ARLINGTON, Va. – The National Association of Chain Drug Stores (NACDS) this week put forth its priority public policy issues as ideal solutions for a U.S. Senate Committee’s interest in health care workforce shortages.
“As Congress works to construct legislation to augment the healthcare workforce and implement strategies to meet patient demand for needed care, we appreciate the opportunity to make recommendations for needed policy changes that better leverage pharmacy providers’ ability to help alleviate the workforce shortages and strains across the broader healthcare system,” NACDS President and CEO Steven Anderson said in a response to a request-for-information by the Senate Health, Education, Labor and Pensions Committee.
Specifically, NACDS urged:
- The Biden Administration should prevent a rollback of pharmacy teams’ abilities to meet patients’ needs under the PREP Act (the Public Readiness and Emergency Preparedness Act);
- Congress should enact the Equitable Community Access to Pharmacist Services Act, which would establish in Medicare Part B a reliable reimbursement mechanism for certain pharmacist services; and
- Congress should enact comprehensive pharmacy benefit manager (PBM) reform and direct and indirect remuneration (DIR) fee reform consistent with NACDS’ Principles of PBM Reform.
NACDS also announced an updated Public Opinion Dashboard that makes available national, state, and Congressional District polling – conducted by Morning Consult and commissioned by NACDS – which provides insights on American adults’ attitudes toward related topics.
In its response to the Committee, regarding the PREP Act, NACDS stated:
“Under the PREP Act, pharmacies across the country were allowed to optimize the roles and contributions of the full pharmacy team – including pharmacy technicians – to deliver a broad portfolio of vaccine services, testing, and treatment access … Extending the PREP Act flexibilities will help ensure that states are afforded the time to make needed changes to their different laws and regulations.”
Regarding the Equitable Community Access to Pharmacist Services Act, NACDS stated:
“NACDS continues to vigorously encourage legislative efforts to promote Medicare beneficiary access to pharmacist-provided clinical care. Unfortunately, pharmacies continue to face numerous payment barriers and gaps in working to serve Medicare patients because there is no reimbursement mechanism or pathway for pharmacies or pharmacists to bill for clinical care services for Medicare Part B patients. In other words, pharmacists providing clinical services – testing, vaccine administration, and antiviral assessments – have limited ability to be paid by Medicare for those services. This puts pharmacists in an untenable position because they are clinically trained to provide these services which are needed by their communities, but they struggle to sustain the provision of care in their communities. In fact, today this gap is continuing to have real-word consequences, as pharmacists were afforded prescribing authority for Paxlovid without a corresponding billing mechanism for patient assessments. The role of pharmacies and pharmacists was, therefore, effectively discouraged from being fully leveraged in resolving the Paxlovid equity gap.”

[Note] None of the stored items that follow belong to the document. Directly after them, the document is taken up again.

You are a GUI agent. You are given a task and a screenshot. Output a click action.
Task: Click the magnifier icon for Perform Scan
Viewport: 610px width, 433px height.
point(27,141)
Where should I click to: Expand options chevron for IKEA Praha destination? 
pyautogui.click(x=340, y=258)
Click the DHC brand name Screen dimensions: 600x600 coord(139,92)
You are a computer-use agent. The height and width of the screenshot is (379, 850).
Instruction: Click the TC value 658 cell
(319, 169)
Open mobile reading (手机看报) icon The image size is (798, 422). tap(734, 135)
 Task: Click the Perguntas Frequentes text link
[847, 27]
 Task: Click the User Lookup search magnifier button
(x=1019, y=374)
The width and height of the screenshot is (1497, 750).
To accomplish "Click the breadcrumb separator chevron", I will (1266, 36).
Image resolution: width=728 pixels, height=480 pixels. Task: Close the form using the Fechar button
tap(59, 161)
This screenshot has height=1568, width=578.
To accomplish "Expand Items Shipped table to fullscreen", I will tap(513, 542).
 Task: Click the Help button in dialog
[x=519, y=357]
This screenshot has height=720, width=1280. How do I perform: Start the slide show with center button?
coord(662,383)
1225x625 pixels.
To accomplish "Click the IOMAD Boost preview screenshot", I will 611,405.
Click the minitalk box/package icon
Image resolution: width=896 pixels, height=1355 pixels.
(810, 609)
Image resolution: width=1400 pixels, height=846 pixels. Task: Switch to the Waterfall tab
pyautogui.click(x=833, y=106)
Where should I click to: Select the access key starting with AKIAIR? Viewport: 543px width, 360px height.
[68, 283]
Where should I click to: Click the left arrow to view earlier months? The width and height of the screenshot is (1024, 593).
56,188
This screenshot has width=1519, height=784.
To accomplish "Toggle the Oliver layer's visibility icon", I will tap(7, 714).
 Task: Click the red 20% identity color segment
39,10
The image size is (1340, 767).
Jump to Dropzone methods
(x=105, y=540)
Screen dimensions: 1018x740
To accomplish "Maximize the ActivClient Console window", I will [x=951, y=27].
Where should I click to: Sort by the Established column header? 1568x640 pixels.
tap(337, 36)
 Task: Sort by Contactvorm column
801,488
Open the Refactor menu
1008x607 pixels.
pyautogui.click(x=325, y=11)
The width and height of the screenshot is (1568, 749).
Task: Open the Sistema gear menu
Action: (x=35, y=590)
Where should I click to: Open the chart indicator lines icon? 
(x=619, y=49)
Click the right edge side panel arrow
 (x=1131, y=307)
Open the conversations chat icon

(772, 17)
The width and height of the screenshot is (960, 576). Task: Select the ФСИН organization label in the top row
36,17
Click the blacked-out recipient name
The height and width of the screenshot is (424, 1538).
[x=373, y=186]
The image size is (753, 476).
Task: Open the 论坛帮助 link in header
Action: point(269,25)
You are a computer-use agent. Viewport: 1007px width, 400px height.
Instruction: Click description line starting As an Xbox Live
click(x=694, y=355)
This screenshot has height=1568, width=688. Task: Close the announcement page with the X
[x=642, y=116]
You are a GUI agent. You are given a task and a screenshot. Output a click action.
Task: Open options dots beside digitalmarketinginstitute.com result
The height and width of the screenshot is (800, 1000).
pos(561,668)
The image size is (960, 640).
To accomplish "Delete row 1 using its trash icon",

Regarding PBM reform and DIR fee reform, NACDS stated:
“The relentless manipulation of [PBMs] threatens the ability of the pharmacy workforce to continue filling critical capacity and access gaps across our healthcare system. PBMs continue to inhibit community pharmacies’ viability, threatening public access to pharmacies and jeopardizing the pharmacy workforce. As PBMs continue to undermine the ability of pharmacies to serve the nation, they are also driving up drug prices, limiting patient access to certain medications and forcing some pharmacies to close, especially in rural and underserved communities … Oftentimes, PBMs deflect policy changes by simply leveraging new, aberrant mechanisms to boost revenue at the expense of patients and community pharmacies, in particular. Comprehensive PBM reform that eliminates those divergent opportunities is critically needed and long overdue. Policymakers can take immediate action to help put a stop to the persistent drain on healthcare dollars that PBMs continue to rack up.”
NACDS’ Principles of PBM Reform include: stopping explosive retroactive fees; stopping below-cost reimbursement; stopping the gaming of performance measures; stopping “specialty definitions” from steering patients from their pharmacy; stopping mandatory mail-order; stopping limited networks; stopping overwhelming audits; and stopping the undercutting of “PBM” reform laws.